Even Microsoft’s own first-party apps are not exempt. The Outlook for Mac EWS support, for example, will need to be explicitly allowed if it remains in use after October 2026—though Microsoft has been pushing users to the newer REST-based sync. Similarly, any application using the old EWS Managed API or the raw SOAP endpoint must either be rewritten to call Graph APIs or its application ID added to the allow list, at least temporarily.
Microsoft’s guidance is unequivocal: the EWSAllowedAppIDs allow list is a last resort, not a long-term solution. The company expects organizations to use it only for a limited set of apps that cannot be migrated in time, while all other EWS calls should be redirected to the Microsoft Graph endpoints long before the deadline.
What IT Admins Should Do Now
Even though the feature isn’t available until June 2026, immediate action is necessary:
- Inventory EWS usage: Use Azure AD sign-in logs, Exchange audit logs, and application monitoring to discover which apps and services are making EWS requests. Many organizations will be surprised by the number of forgotten scripts running in the background.
- Identify application owners: For each app, determine whether it’s in-house or third-party, and whether a migration path exists. Contact vendors to confirm their planned support for Microsoft Graph.

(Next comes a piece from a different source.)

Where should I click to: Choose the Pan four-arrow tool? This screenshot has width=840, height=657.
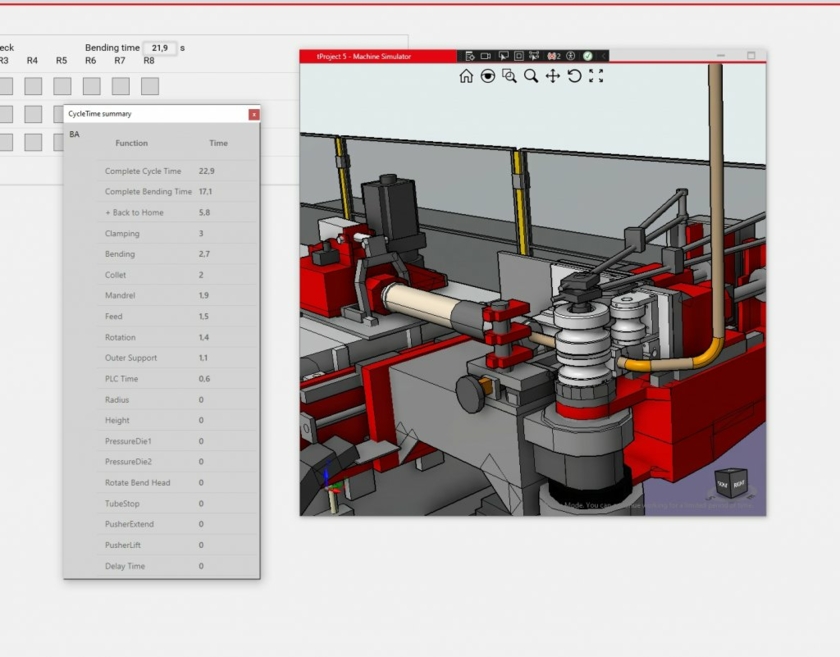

- Begin Graph migration pilots: For custom applications, start rewriting code to use the Microsoft Graph mail, calendar, and contacts APIs. The Graph SDKs are mature, and Microsoft provides migration guides and sample code.
- Plan for the June configuration window: Design a governance process for adding application IDs to the allow list. Decide who will have permission to modify the list and under what circumstances new apps will be whitelisted.
- Test with EWSBlockLevel: Before EWSAllowedAppIDs arrives, use the existing
EWSBlockLevelparameter to simulate a hard block. Set it toEwsOnlyorEwsAndRestin a test tenant to see which apps break.
A Final Tightening
Microsoft’s aggresive timeline underscores a broader strategic shift. The company has been systematically closing off legacy endpoints—basic authentication, Exchange ActiveSync for untrusted devices, and now EWS—to reduce the attack surface and force adoption of modern, token-based authentication. The EWSAllowedAppIDs control is, in many ways, the final safety net before the old bridge collapses entirely.
For admins who have already moved to Graph, the June rollout will be a non-event. For everyone else, it’s a four-month scramble that will demand coordination across development, operations, and security teams. The message from Redmond is clear: start planning now, or risk waking up on October 2, 2026, to a flood of broken integrations.